- [Saved data entries]:
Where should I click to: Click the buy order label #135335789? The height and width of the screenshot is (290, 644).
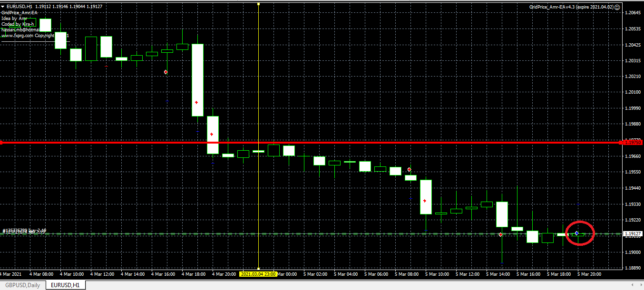[24, 231]
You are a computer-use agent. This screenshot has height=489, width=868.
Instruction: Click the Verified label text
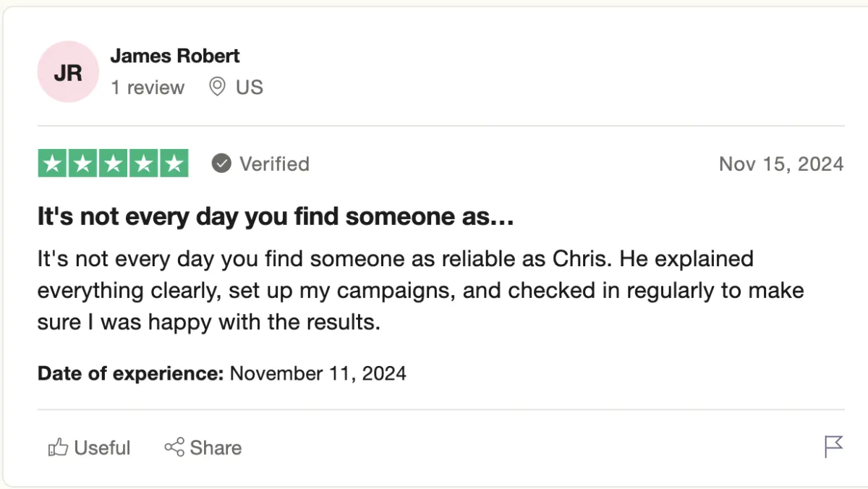(x=274, y=164)
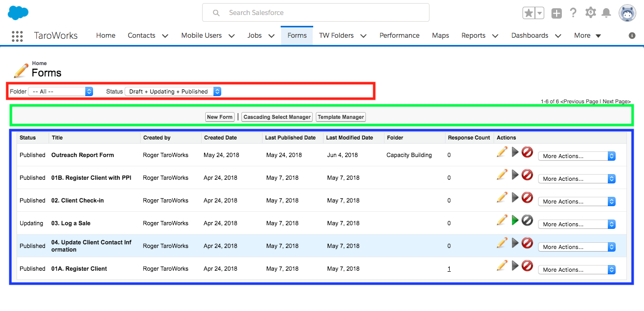644x311 pixels.
Task: Click the grey publish arrow for 01A. Register Client
Action: pyautogui.click(x=515, y=266)
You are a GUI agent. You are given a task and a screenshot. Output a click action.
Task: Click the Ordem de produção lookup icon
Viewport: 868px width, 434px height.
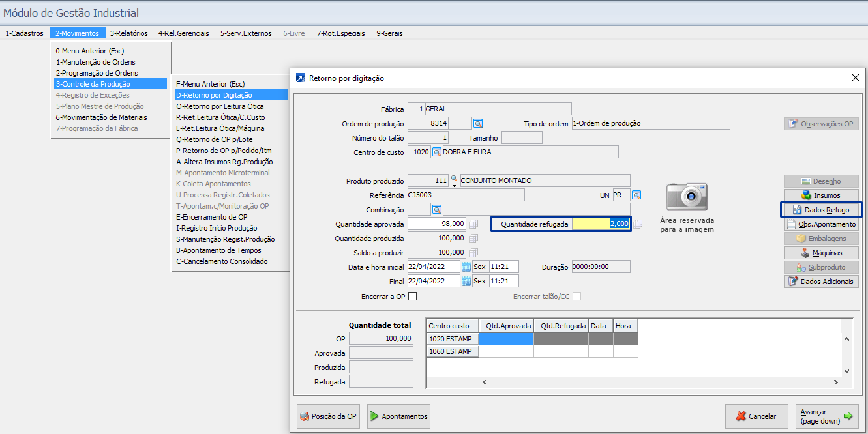coord(478,123)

- [Activity]: For the data above, count every line in which the string "agent" appears, and answer with the count only.

- [Exercise response]: 2